Tutorial Presentation#

This section will focus on the practicalities of live presentation of technical tutorial content. Getting up in front of an audience and teaching is scary and hard, even for those who appear to be confident and experienced teachers! Though we outline tips in this section for being a more effective tutorial instructor, the practice never stops being a learning process that is highly personalized to you. We encourage to use this section to form your own set of goals around how you want to teach, and use your time as a tutorial lead to get hands on practice towards those goals (rather than a binary sense of achieving them/not achieving them).

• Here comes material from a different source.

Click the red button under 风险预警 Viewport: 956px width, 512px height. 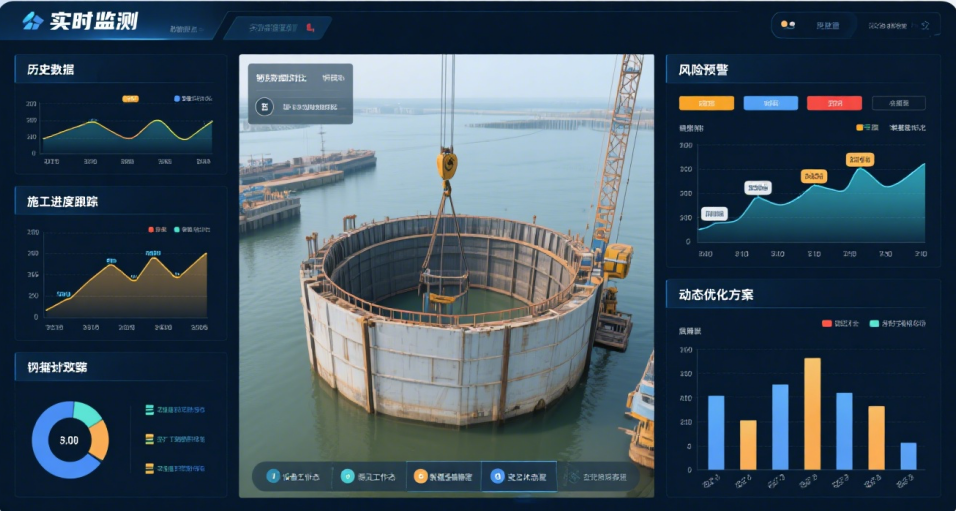[834, 103]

Practice, practice, practice#

Prepare your tutorials well in advance and practice it in front of a small audience for feedback. This helps ensure you have enough time to cover your full tutorial, can be an opportunity for feedback, and will give you confidence when presenting during the hackweek.

Approachable lecturing#

Synchronous tutorial delivery often involves a lot of “lecturing” – that is, speaking in an authoritative way in front of an audience. Lecturing is a necessary teaching tool, but it’s difficult do it engangingly and paced well for an audience of mixed experience levels. Further, too much lecture can strain the audience’s attention (a common problem in hackweek settings!).

A humorous graph showing student stamina over time in the form of a cartoon rabbit getting excited, hopping in the air, and then getting tired and laying on the ground.

One of the best ways to mitigate lecture strain is to make room for interactivity in what is a commonly one-sided learning modality. This is a common goal (enthusiastically asking our audience to “ask me questions!!”), but can be difficult to achieve. Here are some tips:

  • Clarification pauses: Even when not explicitly asking the audience for questions, leave short pauses in the middle of your explanations and at the end of sentences. This gives audience members the chance to ask questions without feeling like they’re interrupting you.

  • Slowing your pace: Monitor your speaking speed and slow down a little more than you would in normal conversational speech. Emphasize the same point multiple times. Explain things in multiple ways. This gives the audience an opportunity to process what you’re saying and determine if they have questions, without worrying about getting lost as you move on.

  • Lowering barriers to entry: Use tools like Slack chat, Padlet or Particify to allow the audience to engage with you without having to speak up in front of the room. Allow anonymous messages. These strategies help shy folks feel able to engage, and break the ice for further audience interaction that doesn’t need such assistive technology

  • Allow awkward silence: When stopping to ask for questions or a voluntary responses to a prompt, wait until someone answers. Don’t move on if it’s just silent. Often times, the “stupid” questions someone decided not to ask are actually great discussion points, and they’ll ask them with enough prompting.

Proctoring Activities#

When starting activities within a tutorial, participants will have to shift gears from “listening” mode to “doing” mode. This shift takes both time and energy on their part, but a few practices from the tutorial lead can help reduce their toll:

  • Maintain continuity of materials: Make relevant reference material easily accessible. Make sure activity instructions are written out and available to participants, and in those instructions remind students where to find the relevant lesson content that the activity is based around.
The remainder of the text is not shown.